Sub-Brand Design: Three Methods
Article by Venessa Baez | February 22, 2018
Even though you want to set the sub-brand apart, you don't want to make it too different from your main brand. After all, your company name may be something that the public already recognizes. You just want to make sure people acknowledge that it’s the same great service or product, just wrapped up in a different packaging. But how do you do that?
If your company’s long term goals include any form of expansion, there’s a good chance that you may create a sub-brand. This is especially true if you’re going after new target audience, or just want to give a product or service a way to stand out.
A sub-brand is described as the child of a larger brand or “parent-brand”. It looks like the parent and may behave somewhat like the parent, but it’s still very different. As the sub-brand grows, it might want to develop its own identity and make its own friends. This is where developing well designed sub-branding can come in handy.
Even though you want to set the sub-brand apart, you don’t want to make it too different from your main brand. After all, your company name may be something that the public already recognizes. You just want to make sure people acknowledge that it’s the same great service or product, just wrapped up in a different packaging. But how do you do that?
Method 1: Color
This first method is probably the most self-explanatory. Some brands are recognizable by their color palettes. If you frequent Target, you may recognize that cherry red anywhere. Google has used the same four colors in the same sequence since it was first designed in 1999. While its daily Google Doodles may not be a sub-brand or separate company, the repeated use of those familiar colors and sequences make the logo recognizable as they’re represented in the Doodle.

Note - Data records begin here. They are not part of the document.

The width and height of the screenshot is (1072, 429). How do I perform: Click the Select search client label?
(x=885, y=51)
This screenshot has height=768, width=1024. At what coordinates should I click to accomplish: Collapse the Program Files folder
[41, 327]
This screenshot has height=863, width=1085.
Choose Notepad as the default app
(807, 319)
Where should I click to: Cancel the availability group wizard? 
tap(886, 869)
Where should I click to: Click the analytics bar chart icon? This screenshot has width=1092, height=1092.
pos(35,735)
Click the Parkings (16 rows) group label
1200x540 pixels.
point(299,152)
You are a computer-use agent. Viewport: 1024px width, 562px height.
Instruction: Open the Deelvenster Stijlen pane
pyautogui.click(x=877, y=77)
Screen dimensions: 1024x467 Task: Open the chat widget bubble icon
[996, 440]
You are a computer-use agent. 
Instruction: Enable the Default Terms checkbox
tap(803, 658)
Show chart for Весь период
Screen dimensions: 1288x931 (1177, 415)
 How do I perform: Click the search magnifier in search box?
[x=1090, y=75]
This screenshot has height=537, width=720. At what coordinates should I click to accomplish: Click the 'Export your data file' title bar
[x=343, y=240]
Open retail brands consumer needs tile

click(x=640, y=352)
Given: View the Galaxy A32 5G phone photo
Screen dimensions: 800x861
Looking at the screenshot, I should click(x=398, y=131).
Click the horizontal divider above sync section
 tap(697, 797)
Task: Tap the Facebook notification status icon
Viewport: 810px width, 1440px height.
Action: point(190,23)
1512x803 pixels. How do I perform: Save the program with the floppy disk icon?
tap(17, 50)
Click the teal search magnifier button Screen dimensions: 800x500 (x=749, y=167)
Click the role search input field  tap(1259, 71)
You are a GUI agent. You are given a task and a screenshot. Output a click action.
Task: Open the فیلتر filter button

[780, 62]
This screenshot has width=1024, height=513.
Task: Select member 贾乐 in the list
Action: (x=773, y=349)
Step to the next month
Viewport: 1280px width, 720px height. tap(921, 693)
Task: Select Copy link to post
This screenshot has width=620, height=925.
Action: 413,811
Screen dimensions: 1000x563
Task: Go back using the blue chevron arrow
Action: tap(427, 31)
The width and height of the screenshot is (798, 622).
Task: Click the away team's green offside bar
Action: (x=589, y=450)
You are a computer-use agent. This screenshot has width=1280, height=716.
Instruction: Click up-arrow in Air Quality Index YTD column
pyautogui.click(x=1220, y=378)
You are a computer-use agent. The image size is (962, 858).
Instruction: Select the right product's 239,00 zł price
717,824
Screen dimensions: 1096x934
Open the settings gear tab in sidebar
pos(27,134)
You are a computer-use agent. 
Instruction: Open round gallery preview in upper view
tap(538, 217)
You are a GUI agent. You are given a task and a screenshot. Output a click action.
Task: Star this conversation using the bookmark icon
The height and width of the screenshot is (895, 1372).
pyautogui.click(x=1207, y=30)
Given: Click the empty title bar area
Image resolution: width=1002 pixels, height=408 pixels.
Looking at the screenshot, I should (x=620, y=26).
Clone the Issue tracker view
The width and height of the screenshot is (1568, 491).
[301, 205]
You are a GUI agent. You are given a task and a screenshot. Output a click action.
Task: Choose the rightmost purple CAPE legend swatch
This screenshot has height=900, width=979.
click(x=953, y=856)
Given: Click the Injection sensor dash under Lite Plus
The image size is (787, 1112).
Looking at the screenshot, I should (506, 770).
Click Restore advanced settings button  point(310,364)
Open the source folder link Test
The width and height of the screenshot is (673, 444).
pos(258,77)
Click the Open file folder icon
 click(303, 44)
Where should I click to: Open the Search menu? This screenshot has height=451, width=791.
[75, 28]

If your existing brand already has recognizable colors, you may want to transfer those shades over to your sub-brand for increased recognition.
Method 2: Typefaces
Typefaces and font families are a huge part of designing for a sub-brand. As always, you’ll want to choose a font that aligns with the personality or emotion the brand should evoke in the consumer. iTunes is a sub-brand product of Apple, so you won’t see them using any heavy slab serifs. They still use the same lightweight sans-serif fonts.
Method 3: Iconography
One example of this method was used by Suncoast Credit Union. Suncoast is the largest credit union in the state of Florida. Three sub-brands of Suncoast are the Members Insurance Agency, Members Title Company, and Suncoast Realty Solutions
These three service organizations provide very specific services. But they are recognizable as sub-brands of Suncoast Credit Union due to their color palette.
Two of these organizations use the same sun brand mark as their parent-brand, but in different methods. In one variation, the mark is used as a sunset, but in the other, it’s completely deconstructed. But through both variations, the original mark is still recognizable.
Designing a sub-brand is pretty straightforward
So to keep it simple, there’s no need to reinvent the wheel when it comes to designing for a sub-brand. Just take bits and pieces of what you already have and weave it through and you’ll have a recognizable sub-brand in no time.